◆ **Records provided**
- Opening Delimiter -
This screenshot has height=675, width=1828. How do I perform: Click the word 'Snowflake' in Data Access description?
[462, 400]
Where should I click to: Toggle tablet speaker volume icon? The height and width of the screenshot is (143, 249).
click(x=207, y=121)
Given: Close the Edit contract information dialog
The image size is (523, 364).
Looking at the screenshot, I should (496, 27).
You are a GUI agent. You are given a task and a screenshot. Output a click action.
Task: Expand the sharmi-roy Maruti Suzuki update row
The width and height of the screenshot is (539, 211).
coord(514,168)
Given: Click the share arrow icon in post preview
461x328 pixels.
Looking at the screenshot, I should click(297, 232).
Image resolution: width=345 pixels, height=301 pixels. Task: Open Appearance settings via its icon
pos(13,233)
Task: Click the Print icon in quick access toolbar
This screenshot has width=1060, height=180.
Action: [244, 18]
- Closing Delimiter -
- Opening Delimiter -
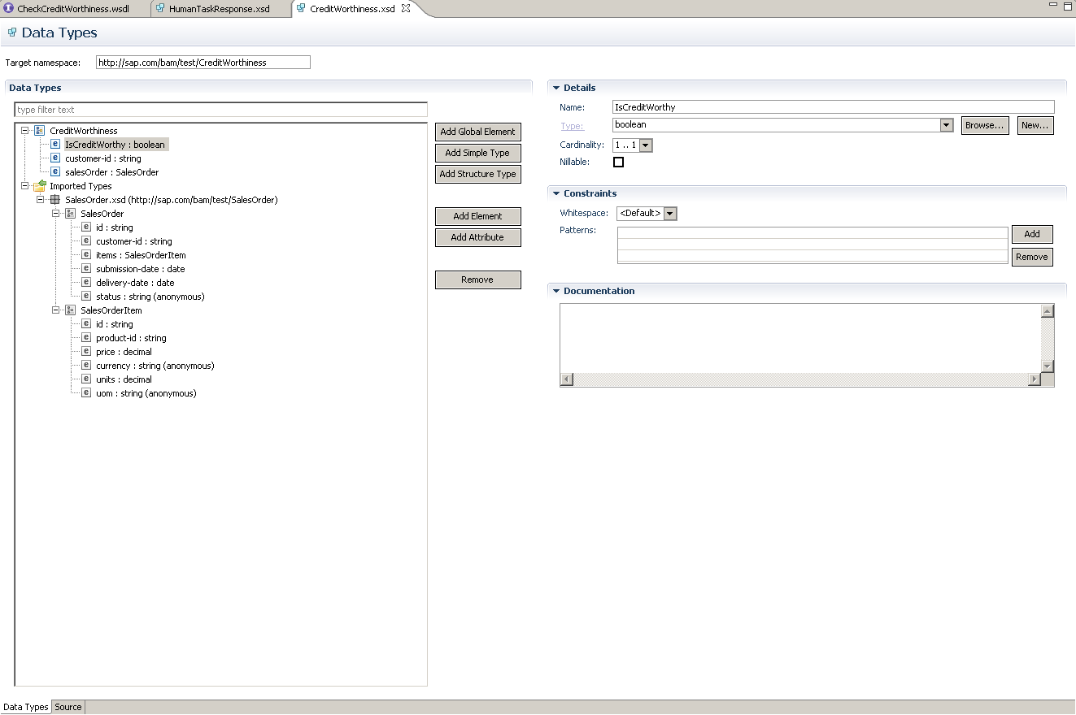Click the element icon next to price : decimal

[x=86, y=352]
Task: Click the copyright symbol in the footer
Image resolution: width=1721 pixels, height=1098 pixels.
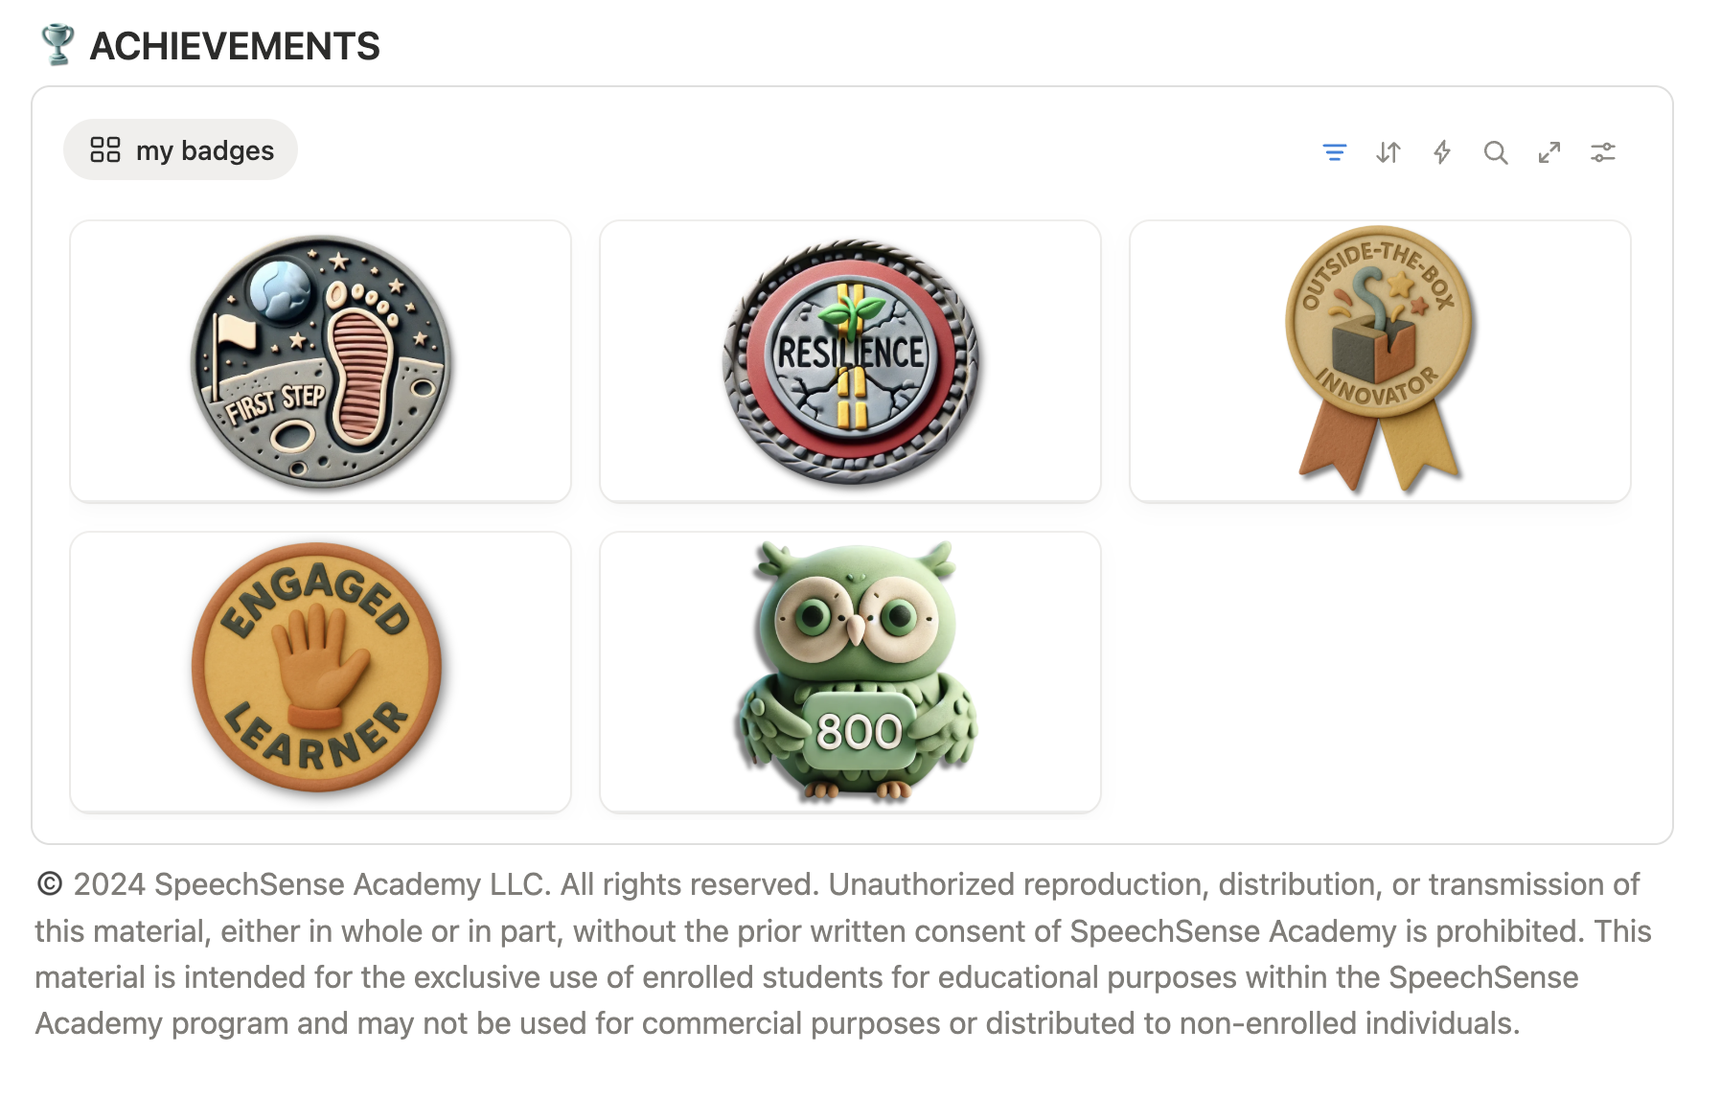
- Closing Delimiter -
◆ **Directions**
Within the material above, copy exactly the lines from the line that holds "Task: Click the copyright" up to and including the line that holds "Image resolution: width=1721".

◆ **Your solution**
Task: Click the copyright symbol in the footer
Image resolution: width=1721 pixels, height=1098 pixels.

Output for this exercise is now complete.